La composition de l'Expasyl®, très différente, répond aux mêmes objectifs mais avec, en plus, une action hémostatique.

Le choix du chlorure d'aluminium est justifié par l'absence d'effets systémiques et par l'innocuité vis-à-vis des tissus parodontaux aux concentrations utilisées et pour les temps d'application prescrits.

Ramadan et al. [27] montrent, sur le parodonte de chien, une réaction histologique inflammatoire modérée pour des applications d'Hemodent® et de solutions de chlorure d'aluminium à 5 et 10 %. L'inflammation est également modérée quand ces produits sont appliqués pendant 3 à 5 minutes.

La concentration à 15 % provoque une inflammation sévère avec nécrose tissulaire, mais pour un temps d'application de 10 minutes selon Mokbel et al. [28]. Pour Shaw et al. [29], l'utilisation de chlorure d'aluminium à faible concentration entraîne une inflammation tissulaire modérée, l'acidité (pH < 2) étant responsable de cette irritation.

La conception de l'Expasyl®, la composition du matériau utilisé et les résultats cliniques semblent garantir son innocuité vis-à-vis du système d'attache et du parodonte superficiel. L'effet obtenu pour la prise d'empreinte semble convenir à une majorité de situations cliniques et respecter les impératifs de laboratoire pour parvenir à :

- une ligne de finition parfaitement objectivée sur le modèle de travail ;

- une partie de la surface non préparée périphérique pour servir de référence au profil d'émergence de l'élément prothétique .

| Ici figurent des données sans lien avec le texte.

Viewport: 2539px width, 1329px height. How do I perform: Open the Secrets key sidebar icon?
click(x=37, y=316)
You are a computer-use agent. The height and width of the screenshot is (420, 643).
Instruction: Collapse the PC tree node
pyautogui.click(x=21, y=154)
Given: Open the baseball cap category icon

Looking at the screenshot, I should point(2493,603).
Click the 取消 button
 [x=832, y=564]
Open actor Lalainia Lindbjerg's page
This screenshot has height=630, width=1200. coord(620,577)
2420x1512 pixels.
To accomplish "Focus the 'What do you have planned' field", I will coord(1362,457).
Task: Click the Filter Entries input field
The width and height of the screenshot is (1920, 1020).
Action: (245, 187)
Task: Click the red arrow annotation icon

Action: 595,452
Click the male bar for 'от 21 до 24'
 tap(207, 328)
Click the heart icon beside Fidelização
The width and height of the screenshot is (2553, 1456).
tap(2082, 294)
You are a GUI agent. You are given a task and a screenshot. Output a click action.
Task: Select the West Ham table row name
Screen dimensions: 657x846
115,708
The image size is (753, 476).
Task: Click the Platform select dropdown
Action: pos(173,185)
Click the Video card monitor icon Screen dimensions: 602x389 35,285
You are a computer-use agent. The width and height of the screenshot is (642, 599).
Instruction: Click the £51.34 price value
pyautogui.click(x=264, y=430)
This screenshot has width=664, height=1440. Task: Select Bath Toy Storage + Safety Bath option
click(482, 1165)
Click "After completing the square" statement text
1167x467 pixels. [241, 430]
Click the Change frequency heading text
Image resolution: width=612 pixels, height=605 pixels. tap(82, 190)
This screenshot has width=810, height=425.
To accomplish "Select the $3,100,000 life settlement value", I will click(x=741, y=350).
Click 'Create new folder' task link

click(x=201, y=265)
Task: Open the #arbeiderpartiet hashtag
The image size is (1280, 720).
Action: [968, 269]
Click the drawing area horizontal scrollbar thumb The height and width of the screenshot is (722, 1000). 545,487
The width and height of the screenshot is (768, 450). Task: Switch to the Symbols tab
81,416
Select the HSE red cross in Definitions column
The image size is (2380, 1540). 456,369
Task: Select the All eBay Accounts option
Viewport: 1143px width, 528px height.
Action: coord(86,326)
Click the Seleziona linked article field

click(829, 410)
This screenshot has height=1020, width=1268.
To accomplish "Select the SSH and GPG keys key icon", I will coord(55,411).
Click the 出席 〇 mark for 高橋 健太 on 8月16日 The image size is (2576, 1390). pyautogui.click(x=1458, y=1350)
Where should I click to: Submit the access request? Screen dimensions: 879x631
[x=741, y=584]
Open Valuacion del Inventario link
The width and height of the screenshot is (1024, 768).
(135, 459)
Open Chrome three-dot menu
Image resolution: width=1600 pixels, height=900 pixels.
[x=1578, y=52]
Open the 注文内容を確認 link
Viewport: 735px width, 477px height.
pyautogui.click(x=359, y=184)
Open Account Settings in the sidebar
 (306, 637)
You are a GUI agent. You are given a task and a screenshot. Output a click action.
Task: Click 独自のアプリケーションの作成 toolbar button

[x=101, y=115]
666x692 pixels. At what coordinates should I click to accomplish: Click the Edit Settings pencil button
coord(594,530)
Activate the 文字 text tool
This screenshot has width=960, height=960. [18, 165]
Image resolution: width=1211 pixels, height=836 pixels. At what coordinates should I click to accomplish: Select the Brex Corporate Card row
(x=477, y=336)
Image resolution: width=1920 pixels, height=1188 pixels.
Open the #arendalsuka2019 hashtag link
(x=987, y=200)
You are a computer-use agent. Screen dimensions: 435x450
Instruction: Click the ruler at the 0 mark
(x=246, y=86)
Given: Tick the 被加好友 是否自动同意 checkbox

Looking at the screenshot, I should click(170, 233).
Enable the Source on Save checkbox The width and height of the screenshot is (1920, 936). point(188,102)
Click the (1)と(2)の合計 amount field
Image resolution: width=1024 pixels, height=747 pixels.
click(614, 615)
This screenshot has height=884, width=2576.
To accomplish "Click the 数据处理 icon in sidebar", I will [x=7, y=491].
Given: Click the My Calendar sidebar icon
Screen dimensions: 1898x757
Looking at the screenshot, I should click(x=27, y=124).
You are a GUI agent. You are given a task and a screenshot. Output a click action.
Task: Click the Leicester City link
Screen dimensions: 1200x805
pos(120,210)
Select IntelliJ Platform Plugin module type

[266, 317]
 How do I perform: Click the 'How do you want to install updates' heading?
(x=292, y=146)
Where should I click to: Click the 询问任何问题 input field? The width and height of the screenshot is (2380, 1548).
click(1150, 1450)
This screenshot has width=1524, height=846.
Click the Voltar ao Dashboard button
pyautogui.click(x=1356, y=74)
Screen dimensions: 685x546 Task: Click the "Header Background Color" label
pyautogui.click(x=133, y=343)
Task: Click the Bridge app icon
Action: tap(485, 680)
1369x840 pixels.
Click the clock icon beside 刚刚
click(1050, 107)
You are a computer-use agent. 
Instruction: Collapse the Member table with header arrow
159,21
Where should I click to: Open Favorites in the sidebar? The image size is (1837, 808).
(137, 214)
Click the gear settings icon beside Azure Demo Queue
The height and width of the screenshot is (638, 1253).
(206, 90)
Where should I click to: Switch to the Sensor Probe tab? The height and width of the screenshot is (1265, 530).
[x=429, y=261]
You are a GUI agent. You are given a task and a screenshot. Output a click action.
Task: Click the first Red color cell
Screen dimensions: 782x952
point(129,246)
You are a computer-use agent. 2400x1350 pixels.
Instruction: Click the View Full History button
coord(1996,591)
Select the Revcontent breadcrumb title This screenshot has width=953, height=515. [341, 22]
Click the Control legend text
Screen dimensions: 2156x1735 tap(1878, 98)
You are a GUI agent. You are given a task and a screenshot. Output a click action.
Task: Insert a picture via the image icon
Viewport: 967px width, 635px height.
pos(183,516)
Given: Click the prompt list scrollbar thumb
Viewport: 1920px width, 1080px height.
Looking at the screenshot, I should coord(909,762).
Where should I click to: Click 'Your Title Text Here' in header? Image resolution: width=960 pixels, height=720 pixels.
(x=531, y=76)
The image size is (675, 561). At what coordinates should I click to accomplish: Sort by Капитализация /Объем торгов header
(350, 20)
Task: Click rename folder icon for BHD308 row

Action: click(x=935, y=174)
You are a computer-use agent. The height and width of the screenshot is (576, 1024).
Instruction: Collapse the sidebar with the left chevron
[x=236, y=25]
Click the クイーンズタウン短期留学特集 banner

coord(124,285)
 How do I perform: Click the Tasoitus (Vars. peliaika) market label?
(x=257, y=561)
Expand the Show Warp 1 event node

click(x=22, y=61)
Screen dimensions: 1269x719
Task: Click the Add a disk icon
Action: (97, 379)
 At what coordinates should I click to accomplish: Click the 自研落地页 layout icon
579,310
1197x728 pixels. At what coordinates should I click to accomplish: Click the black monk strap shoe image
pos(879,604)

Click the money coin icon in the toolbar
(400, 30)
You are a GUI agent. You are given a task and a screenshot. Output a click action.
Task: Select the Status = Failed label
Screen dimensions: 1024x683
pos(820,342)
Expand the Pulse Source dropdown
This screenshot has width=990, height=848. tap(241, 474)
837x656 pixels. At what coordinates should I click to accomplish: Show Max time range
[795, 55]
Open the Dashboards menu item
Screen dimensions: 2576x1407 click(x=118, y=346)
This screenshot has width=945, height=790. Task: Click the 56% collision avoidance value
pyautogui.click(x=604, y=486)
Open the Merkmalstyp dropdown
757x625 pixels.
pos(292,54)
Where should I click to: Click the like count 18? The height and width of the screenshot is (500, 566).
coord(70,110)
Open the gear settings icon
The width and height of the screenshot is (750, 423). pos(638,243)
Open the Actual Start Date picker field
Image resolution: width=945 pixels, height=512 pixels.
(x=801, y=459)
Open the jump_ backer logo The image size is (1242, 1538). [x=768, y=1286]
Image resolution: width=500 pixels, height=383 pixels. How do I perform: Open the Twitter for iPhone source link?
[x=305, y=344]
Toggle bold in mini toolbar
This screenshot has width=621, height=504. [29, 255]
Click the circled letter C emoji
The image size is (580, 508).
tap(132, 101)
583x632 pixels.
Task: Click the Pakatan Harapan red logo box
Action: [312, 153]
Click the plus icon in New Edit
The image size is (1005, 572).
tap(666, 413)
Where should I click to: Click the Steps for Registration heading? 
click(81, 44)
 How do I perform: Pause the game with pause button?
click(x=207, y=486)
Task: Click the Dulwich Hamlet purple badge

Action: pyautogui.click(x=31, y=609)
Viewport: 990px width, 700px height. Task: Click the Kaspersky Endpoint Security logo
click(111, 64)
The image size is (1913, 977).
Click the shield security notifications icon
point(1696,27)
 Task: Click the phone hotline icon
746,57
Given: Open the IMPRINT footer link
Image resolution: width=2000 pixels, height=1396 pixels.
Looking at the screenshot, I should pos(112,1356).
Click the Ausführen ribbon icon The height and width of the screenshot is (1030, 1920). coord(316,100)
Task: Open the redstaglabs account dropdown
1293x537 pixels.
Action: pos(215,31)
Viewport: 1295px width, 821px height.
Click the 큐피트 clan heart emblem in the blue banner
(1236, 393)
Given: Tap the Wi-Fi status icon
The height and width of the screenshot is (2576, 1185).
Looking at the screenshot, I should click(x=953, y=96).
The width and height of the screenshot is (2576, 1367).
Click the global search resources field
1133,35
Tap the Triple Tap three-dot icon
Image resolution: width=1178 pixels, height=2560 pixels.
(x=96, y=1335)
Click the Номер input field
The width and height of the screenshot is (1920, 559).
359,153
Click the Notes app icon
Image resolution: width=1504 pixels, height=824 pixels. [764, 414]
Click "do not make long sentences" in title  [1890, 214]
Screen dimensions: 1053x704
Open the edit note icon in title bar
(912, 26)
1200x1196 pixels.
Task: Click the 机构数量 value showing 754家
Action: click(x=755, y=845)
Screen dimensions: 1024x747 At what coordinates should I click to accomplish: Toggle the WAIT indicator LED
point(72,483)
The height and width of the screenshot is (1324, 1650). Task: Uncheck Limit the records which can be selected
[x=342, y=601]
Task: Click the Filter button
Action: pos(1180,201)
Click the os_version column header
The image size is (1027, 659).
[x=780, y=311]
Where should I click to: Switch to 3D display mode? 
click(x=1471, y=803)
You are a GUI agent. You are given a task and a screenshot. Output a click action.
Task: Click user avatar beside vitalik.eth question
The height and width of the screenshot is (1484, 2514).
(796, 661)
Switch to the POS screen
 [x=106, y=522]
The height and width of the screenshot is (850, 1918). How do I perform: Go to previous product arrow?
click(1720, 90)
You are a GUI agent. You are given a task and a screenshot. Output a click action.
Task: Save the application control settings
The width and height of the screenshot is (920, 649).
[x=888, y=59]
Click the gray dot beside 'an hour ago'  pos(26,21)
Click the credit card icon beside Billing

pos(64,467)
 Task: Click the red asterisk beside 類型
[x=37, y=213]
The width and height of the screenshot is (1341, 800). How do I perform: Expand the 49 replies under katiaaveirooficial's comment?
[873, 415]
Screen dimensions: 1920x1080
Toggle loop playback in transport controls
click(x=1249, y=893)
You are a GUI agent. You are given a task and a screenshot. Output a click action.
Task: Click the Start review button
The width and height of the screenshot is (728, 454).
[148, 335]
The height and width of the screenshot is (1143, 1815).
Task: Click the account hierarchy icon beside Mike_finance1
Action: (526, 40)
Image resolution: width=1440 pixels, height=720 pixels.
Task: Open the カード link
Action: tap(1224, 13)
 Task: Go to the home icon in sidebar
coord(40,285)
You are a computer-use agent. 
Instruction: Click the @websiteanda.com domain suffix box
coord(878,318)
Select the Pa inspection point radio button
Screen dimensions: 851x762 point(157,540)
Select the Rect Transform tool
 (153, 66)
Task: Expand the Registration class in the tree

Il faut noter toutefois que le praticien habitué à des empreintes présentant des extensions sous-gingivales épaisses et profondes peut ne pas être satisfait du résultat obtenu avec ce procédé. L'absence d'agression du parodonte marginal et la rapidité d'application de l'Expasyl® peuvent contribuer à modifier ses critères d'appréciation.

Conclusion

Les avantages pratiques du procédé sont les suivants :

- respect du système d'attache du fait même de la conception de la technique ;

- brièveté du temps d'application (de 15 à 20 secondes pour une préparation dentaire) ;

- application indolore ; dans la plupart des cas, l'anesthésie n'est pas nécessaire ;

- brièveté également du temps d'action : de 1 à 2 minutes selon le type de parodonte ;

- élimination facile d'Expasyl® par le spray, sans saignement, laissant un sillon parfaitement sec et sans suintement, propice à la prise d'empreinte.

En présence d'un parodonte fin ou intermédiaire, ce nouveau procédé est parfaitement indiqué.

La limite de cette technique est, comme pour le cordonnet imprégné, l'obtention d'une ouverture sulculaire réduite en présence de parodonte épais et de ligne de finition en fond de sillon gingivo-dentaire.